Shuttle's got a good thing going, hasn't it? The company's compact PCs haven't changed much over the course of the past decade - they're still roughly the same size and shape - but they continue to get better through third-party innovations.
Each time Intel releases a new chip, you can rest assured there'll be a new Shuttle to go with it, and that's exactly what we have this new Barebone PC; the SH61R4.
It looks... well, a lot like all the other Shuttle PCs you've seen in recent years, and differentiates itself with a slightly tweaked front face. This time around, Shuttle has opted for a clear acrylic panel that can be removed, allowing the user to slot in a photo or image of their own. Not a bad idea, and useful for office environments, where you might want the company logo adorning all of the computers.
This isn't the smallest PC you'll ever see - in fact, at 32.5cm x 21.5cm x 19cm in size - you could argue that the Shuttle is relatively big when compared to today's other slim-line computers. Outwardly, it's a recycled design that's hard to get excited about, but there are other elements that may attract attention.

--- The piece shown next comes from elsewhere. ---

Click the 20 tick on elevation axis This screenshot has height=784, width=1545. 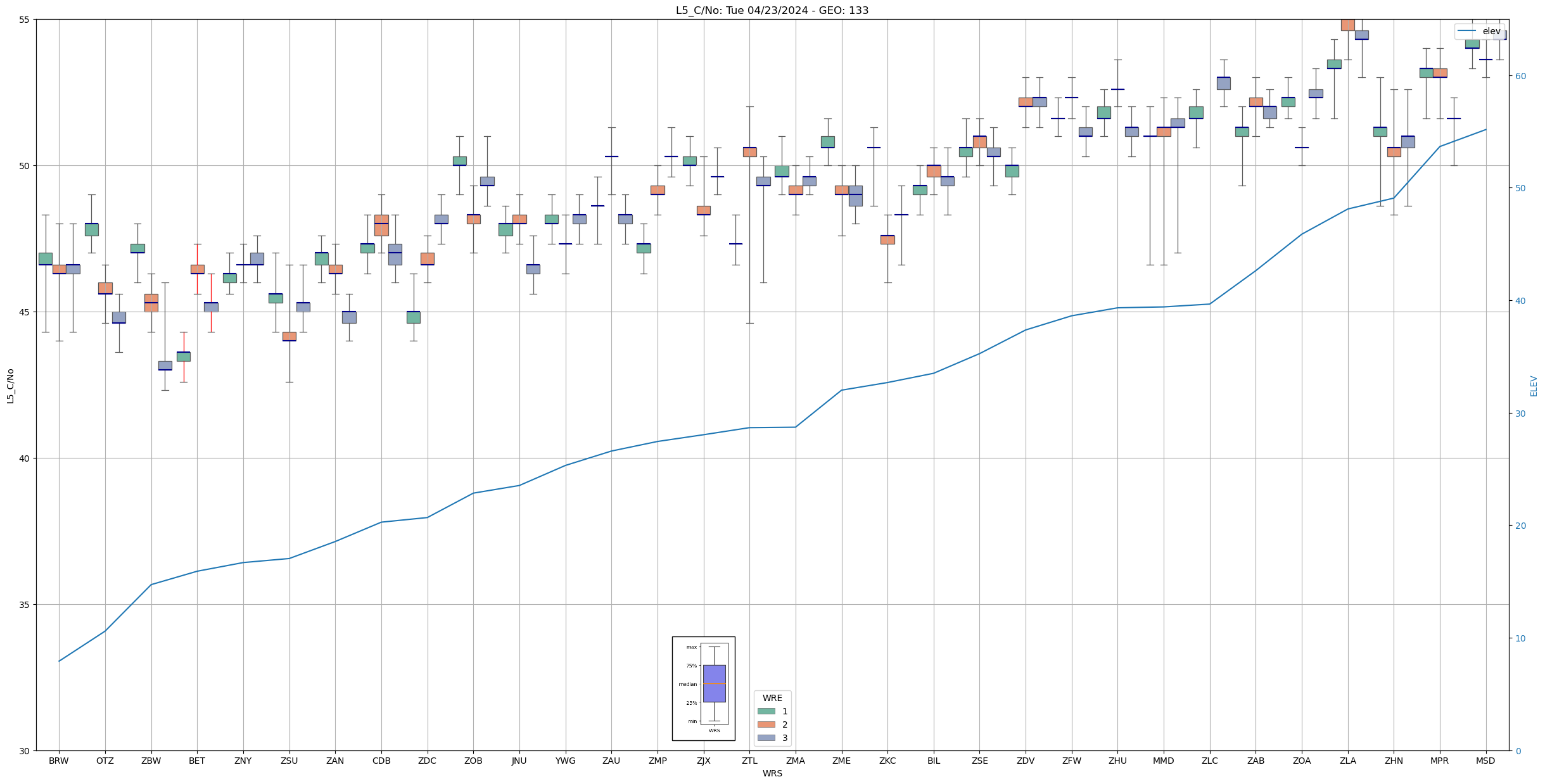[x=1520, y=526]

One of those is the price tag. Currently available for less than £160, the SH61R4 represents an affordable and easy-to-setup route to high-performance computing. For your money, you're getting a tidy-looking chassis, an integrated power supply, built-in cooling and a motherboard that'll accommodate any second-generation Intel "Sandy Bridge" processor designed to slot into the LGA 1155 socket.

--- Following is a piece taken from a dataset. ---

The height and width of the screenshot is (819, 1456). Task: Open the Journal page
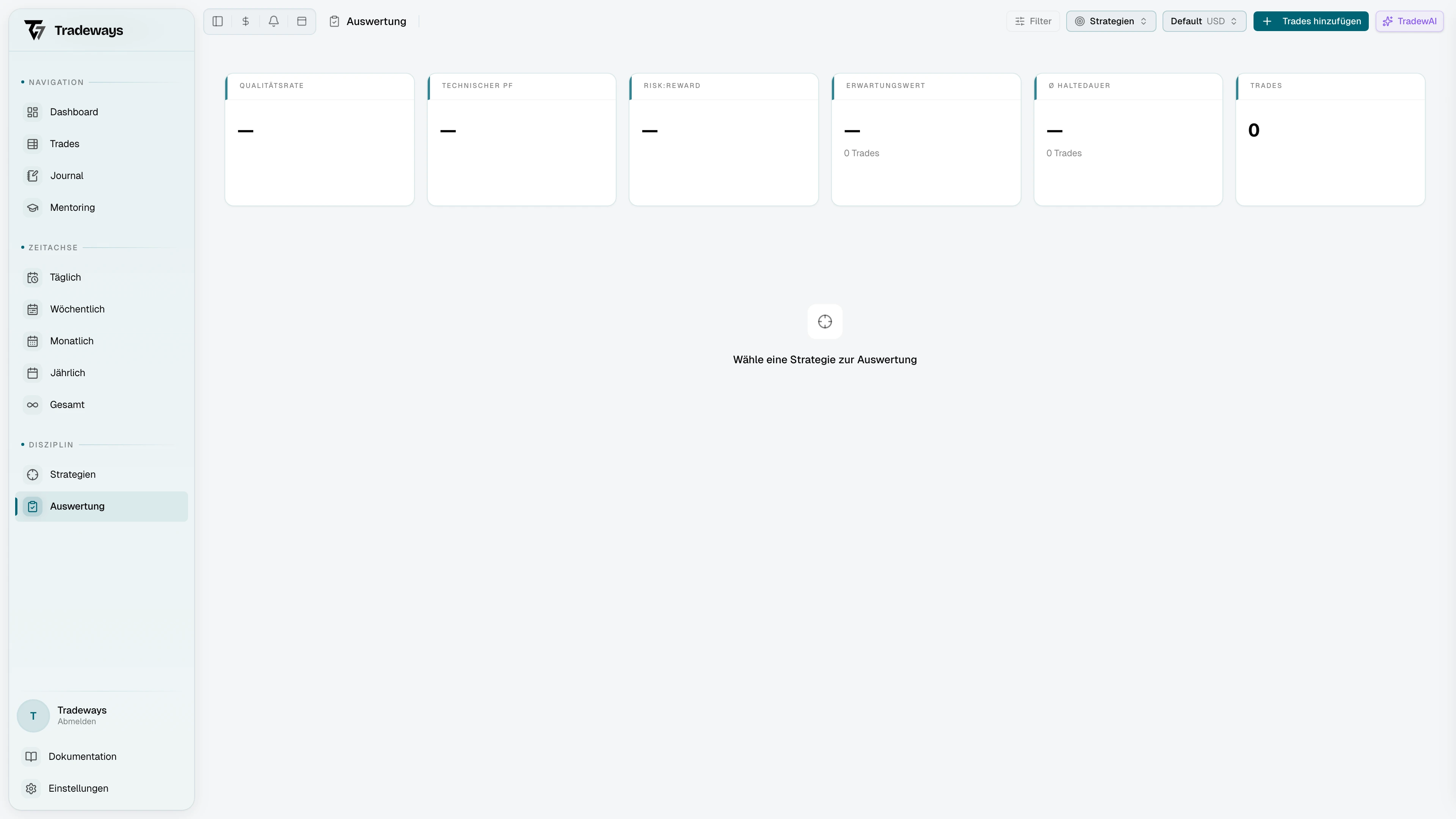click(67, 176)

Going by today's prices, LGA 1155 Core CPUs range from £90 for a Core i3-2100, up to £280 for a range-topping Core i7-2700K. There are plenty of well-priced solutions in between, and every LGA 1155 chip includes integrated graphics. So, for around £250 all-in, you could bag yourself a compact PC with the latest Intel processor technology - all you'd need to add is memory and storage.

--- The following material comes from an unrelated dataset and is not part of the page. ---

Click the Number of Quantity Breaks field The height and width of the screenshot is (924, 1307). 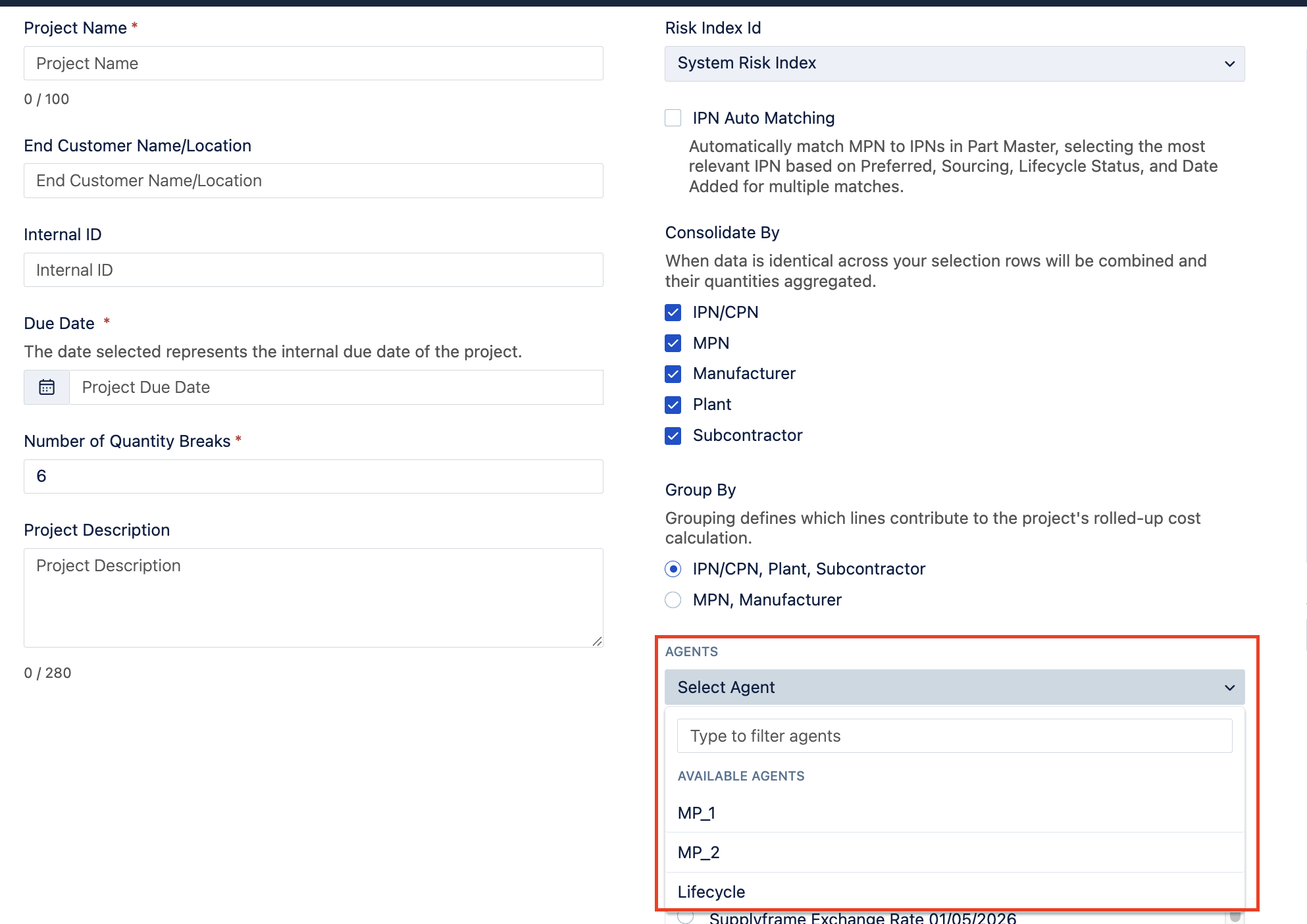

Hard-drive pricing isn't what it once was, so you may struggle to fully equip the SH61R4 for under £300, but it still represents good value for money, and, when compared with Shuttle PCs of yesteryear, it's every bit as easy to work with.
Granted, there's nothing groundbreaking about the design, but you tend to buy a Shuttle because you know exactly what you're getting; a tidy aluminium chassis that's easy to build into, able to accommodate the latest CPUs and roomy enough for a couple of high-performance upgrades.
Is that all the boxes ticked? Well, not quite. As the budget option, the £160 SH61R4 misses out on some of the features available to the £220 SH67H3. You'll find that there are no front-facing USB 3.0 ports, the number of internal DDR3 memory slots has been cut from four to two, there's no built-in RAID support, and HDMI output has been axed in favour of two DVI connectors (DVI-I and DVI-D).
Shuttle, it seems, isn't aiming for the HTPC crowd with this one, and has its sights set instead on the small office/business environment. With that in mind, you get a total of 10 USB ports (two USB 2.0 up front, as well as two USB 3.0 and six USB 2.0 round back), front-and-back audio jacks, Gigabit Ethernet, and the capability to drive two independent displays.